• **Task**
Write out exactly, and only, the lines from the one containing "Privacy policy (240, 2542)" through the last line of the listing below.

*** Information ***

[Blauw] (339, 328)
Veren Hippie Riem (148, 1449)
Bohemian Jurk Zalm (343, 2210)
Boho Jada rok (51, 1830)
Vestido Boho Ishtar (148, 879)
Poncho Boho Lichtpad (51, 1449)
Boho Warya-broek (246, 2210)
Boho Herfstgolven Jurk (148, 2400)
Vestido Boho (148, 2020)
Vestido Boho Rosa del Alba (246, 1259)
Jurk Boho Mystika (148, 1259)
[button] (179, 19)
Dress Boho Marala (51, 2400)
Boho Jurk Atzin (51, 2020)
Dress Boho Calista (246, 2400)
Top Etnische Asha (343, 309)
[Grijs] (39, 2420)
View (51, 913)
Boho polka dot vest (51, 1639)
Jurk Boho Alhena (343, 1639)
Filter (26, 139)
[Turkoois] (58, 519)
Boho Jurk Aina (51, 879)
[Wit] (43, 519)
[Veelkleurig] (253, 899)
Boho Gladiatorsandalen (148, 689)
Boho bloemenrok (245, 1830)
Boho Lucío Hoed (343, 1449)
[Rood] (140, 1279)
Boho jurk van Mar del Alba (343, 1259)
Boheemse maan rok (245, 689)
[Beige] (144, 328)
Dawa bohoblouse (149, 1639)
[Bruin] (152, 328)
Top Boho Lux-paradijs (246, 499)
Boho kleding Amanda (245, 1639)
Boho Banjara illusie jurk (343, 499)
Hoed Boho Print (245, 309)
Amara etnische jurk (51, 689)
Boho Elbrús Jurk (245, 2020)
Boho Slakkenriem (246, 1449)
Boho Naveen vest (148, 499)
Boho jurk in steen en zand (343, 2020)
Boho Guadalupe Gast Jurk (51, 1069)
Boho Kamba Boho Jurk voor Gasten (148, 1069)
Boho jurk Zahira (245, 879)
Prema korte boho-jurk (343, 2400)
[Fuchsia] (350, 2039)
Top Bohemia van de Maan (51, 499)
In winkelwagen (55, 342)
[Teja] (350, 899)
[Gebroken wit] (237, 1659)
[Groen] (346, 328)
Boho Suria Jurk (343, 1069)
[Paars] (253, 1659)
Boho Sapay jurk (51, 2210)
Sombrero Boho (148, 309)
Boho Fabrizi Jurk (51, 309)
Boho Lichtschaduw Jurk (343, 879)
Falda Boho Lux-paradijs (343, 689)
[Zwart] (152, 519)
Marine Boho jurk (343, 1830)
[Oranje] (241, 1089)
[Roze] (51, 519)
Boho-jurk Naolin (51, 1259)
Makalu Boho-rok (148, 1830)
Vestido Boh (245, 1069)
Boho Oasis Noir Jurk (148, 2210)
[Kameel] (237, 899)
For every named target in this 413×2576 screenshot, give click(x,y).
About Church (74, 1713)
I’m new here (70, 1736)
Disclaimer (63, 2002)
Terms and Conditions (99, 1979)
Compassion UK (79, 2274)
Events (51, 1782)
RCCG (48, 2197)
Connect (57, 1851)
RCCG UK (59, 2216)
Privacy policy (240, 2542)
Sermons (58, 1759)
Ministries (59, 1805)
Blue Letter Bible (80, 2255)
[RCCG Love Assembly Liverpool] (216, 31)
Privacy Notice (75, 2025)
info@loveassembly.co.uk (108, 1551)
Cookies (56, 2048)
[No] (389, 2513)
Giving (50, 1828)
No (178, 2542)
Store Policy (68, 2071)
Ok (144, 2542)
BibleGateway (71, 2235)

***

• **Exercise result**
Privacy policy (240, 2542)
Sermons (58, 1759)
Ministries (59, 1805)
Blue Letter Bible (80, 2255)
[RCCG Love Assembly Liverpool] (216, 31)
Privacy Notice (75, 2025)
info@loveassembly.co.uk (108, 1551)
Cookies (56, 2048)
[No] (389, 2513)
Giving (50, 1828)
No (178, 2542)
Store Policy (68, 2071)
Ok (144, 2542)
BibleGateway (71, 2235)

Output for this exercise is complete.